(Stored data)
>>>>
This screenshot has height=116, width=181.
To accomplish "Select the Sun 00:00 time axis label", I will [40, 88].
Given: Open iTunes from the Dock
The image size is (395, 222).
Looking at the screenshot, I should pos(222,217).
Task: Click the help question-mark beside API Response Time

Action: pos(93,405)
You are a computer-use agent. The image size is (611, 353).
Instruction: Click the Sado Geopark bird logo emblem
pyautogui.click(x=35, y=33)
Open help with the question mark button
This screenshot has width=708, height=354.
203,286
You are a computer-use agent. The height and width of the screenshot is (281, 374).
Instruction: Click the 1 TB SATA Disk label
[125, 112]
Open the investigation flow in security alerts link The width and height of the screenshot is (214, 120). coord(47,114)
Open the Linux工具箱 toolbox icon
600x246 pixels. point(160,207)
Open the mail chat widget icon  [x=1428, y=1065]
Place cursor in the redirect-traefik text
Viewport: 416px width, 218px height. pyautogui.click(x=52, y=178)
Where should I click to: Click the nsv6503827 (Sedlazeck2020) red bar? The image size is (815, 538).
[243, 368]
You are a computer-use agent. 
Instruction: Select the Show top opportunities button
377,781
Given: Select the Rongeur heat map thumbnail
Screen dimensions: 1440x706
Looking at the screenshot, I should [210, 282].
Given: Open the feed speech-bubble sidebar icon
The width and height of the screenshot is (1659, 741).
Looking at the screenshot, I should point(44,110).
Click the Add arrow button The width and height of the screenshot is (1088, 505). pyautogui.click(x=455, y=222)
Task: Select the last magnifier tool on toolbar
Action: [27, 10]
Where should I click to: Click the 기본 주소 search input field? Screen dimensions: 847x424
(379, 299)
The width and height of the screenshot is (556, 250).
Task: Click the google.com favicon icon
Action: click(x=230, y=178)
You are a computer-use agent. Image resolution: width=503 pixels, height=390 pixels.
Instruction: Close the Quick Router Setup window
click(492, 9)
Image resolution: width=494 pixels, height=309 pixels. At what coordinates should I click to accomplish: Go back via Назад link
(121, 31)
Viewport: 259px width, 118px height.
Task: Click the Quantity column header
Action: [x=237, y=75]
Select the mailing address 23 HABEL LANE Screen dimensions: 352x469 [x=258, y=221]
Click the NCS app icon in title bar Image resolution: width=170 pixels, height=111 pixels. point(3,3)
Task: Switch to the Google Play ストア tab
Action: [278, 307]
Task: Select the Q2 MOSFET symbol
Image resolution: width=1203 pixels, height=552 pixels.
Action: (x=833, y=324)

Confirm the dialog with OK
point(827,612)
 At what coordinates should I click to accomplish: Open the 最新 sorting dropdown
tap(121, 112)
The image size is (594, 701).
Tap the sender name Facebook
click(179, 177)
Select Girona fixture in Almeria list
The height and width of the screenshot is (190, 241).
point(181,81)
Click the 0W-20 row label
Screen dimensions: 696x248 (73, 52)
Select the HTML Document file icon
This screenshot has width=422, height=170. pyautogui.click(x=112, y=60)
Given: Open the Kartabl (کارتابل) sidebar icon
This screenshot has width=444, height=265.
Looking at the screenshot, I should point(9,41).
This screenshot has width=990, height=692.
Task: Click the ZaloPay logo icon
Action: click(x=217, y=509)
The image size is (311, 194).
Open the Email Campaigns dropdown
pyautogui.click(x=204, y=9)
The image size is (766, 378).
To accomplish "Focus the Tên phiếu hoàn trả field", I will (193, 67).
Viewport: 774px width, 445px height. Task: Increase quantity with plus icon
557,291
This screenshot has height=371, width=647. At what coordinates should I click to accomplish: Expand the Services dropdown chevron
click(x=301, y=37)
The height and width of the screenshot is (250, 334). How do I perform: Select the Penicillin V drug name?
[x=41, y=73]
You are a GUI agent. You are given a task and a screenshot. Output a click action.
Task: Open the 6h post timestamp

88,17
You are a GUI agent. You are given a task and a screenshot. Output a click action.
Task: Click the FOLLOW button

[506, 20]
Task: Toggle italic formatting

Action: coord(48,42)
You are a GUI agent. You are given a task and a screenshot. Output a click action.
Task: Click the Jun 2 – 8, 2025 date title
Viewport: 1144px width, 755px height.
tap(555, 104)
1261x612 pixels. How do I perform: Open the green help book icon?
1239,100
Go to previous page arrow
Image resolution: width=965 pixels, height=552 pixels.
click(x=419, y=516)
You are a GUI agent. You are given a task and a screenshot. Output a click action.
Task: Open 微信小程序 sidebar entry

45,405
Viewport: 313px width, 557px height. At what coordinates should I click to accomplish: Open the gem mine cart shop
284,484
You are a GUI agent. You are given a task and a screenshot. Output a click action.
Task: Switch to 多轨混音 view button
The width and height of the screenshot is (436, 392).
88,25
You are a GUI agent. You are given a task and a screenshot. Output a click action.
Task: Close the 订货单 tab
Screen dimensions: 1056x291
<<<<
> _Task instructions_
Without omitting any record, transcribe the data exactly.

> _Written answer_
This screenshot has height=116, width=181.
To accomplish "Select the Sun 00:00 time axis label", I will [40, 88].
Given: Open iTunes from the Dock
The image size is (395, 222).
Looking at the screenshot, I should pos(222,217).
Task: Click the help question-mark beside API Response Time

Action: pos(93,405)
You are a computer-use agent. The image size is (611, 353).
Instruction: Click the Sado Geopark bird logo emblem
pyautogui.click(x=35, y=33)
Open help with the question mark button
This screenshot has width=708, height=354.
203,286
You are a computer-use agent. The height and width of the screenshot is (281, 374).
Instruction: Click the 1 TB SATA Disk label
[125, 112]
Open the investigation flow in security alerts link The width and height of the screenshot is (214, 120). coord(47,114)
Open the Linux工具箱 toolbox icon
600x246 pixels. point(160,207)
Open the mail chat widget icon  [x=1428, y=1065]
Place cursor in the redirect-traefik text
Viewport: 416px width, 218px height. pyautogui.click(x=52, y=178)
Where should I click to: Click the nsv6503827 (Sedlazeck2020) red bar? The image size is (815, 538).
[243, 368]
You are a computer-use agent. 
Instruction: Select the Show top opportunities button
377,781
Given: Select the Rongeur heat map thumbnail
Screen dimensions: 1440x706
Looking at the screenshot, I should [210, 282].
Given: Open the feed speech-bubble sidebar icon
The width and height of the screenshot is (1659, 741).
Looking at the screenshot, I should point(44,110).
Click the Add arrow button The width and height of the screenshot is (1088, 505). pyautogui.click(x=455, y=222)
Task: Select the last magnifier tool on toolbar
Action: [27, 10]
Where should I click to: Click the 기본 주소 search input field? Screen dimensions: 847x424
(379, 299)
The width and height of the screenshot is (556, 250).
Task: Click the google.com favicon icon
Action: click(x=230, y=178)
You are a computer-use agent. Image resolution: width=503 pixels, height=390 pixels.
Instruction: Close the Quick Router Setup window
click(492, 9)
Image resolution: width=494 pixels, height=309 pixels. At what coordinates should I click to accomplish: Go back via Назад link
(121, 31)
Viewport: 259px width, 118px height.
Task: Click the Quantity column header
Action: [x=237, y=75]
Select the mailing address 23 HABEL LANE Screen dimensions: 352x469 [x=258, y=221]
Click the NCS app icon in title bar Image resolution: width=170 pixels, height=111 pixels. point(3,3)
Task: Switch to the Google Play ストア tab
Action: [278, 307]
Task: Select the Q2 MOSFET symbol
Image resolution: width=1203 pixels, height=552 pixels.
Action: (x=833, y=324)

Confirm the dialog with OK
point(827,612)
 At what coordinates should I click to accomplish: Open the 最新 sorting dropdown
tap(121, 112)
The image size is (594, 701).
Tap the sender name Facebook
click(179, 177)
Select Girona fixture in Almeria list
The height and width of the screenshot is (190, 241).
point(181,81)
Click the 0W-20 row label
Screen dimensions: 696x248 (73, 52)
Select the HTML Document file icon
This screenshot has width=422, height=170. pyautogui.click(x=112, y=60)
Given: Open the Kartabl (کارتابل) sidebar icon
This screenshot has width=444, height=265.
Looking at the screenshot, I should point(9,41).
This screenshot has width=990, height=692.
Task: Click the ZaloPay logo icon
Action: click(x=217, y=509)
The image size is (311, 194).
Open the Email Campaigns dropdown
pyautogui.click(x=204, y=9)
The image size is (766, 378).
To accomplish "Focus the Tên phiếu hoàn trả field", I will (193, 67).
Viewport: 774px width, 445px height. Task: Increase quantity with plus icon
557,291
This screenshot has height=371, width=647. At what coordinates should I click to accomplish: Expand the Services dropdown chevron
click(x=301, y=37)
The height and width of the screenshot is (250, 334). How do I perform: Select the Penicillin V drug name?
[x=41, y=73]
You are a GUI agent. You are given a task and a screenshot. Output a click action.
Task: Open the 6h post timestamp

88,17
You are a GUI agent. You are given a task and a screenshot. Output a click action.
Task: Click the FOLLOW button

[506, 20]
Task: Toggle italic formatting

Action: coord(48,42)
You are a GUI agent. You are given a task and a screenshot. Output a click action.
Task: Click the Jun 2 – 8, 2025 date title
Viewport: 1144px width, 755px height.
tap(555, 104)
1261x612 pixels. How do I perform: Open the green help book icon?
1239,100
Go to previous page arrow
Image resolution: width=965 pixels, height=552 pixels.
click(x=419, y=516)
You are a GUI agent. You are given a task and a screenshot. Output a click action.
Task: Open 微信小程序 sidebar entry

45,405
Viewport: 313px width, 557px height. At what coordinates should I click to accomplish: Open the gem mine cart shop
284,484
You are a GUI agent. You are given a task and a screenshot. Output a click action.
Task: Switch to 多轨混音 view button
The width and height of the screenshot is (436, 392).
88,25
You are a GUI agent. You are given a task and a screenshot. Output a click action.
Task: Close the 订货单 tab
Screen dimensions: 1056x291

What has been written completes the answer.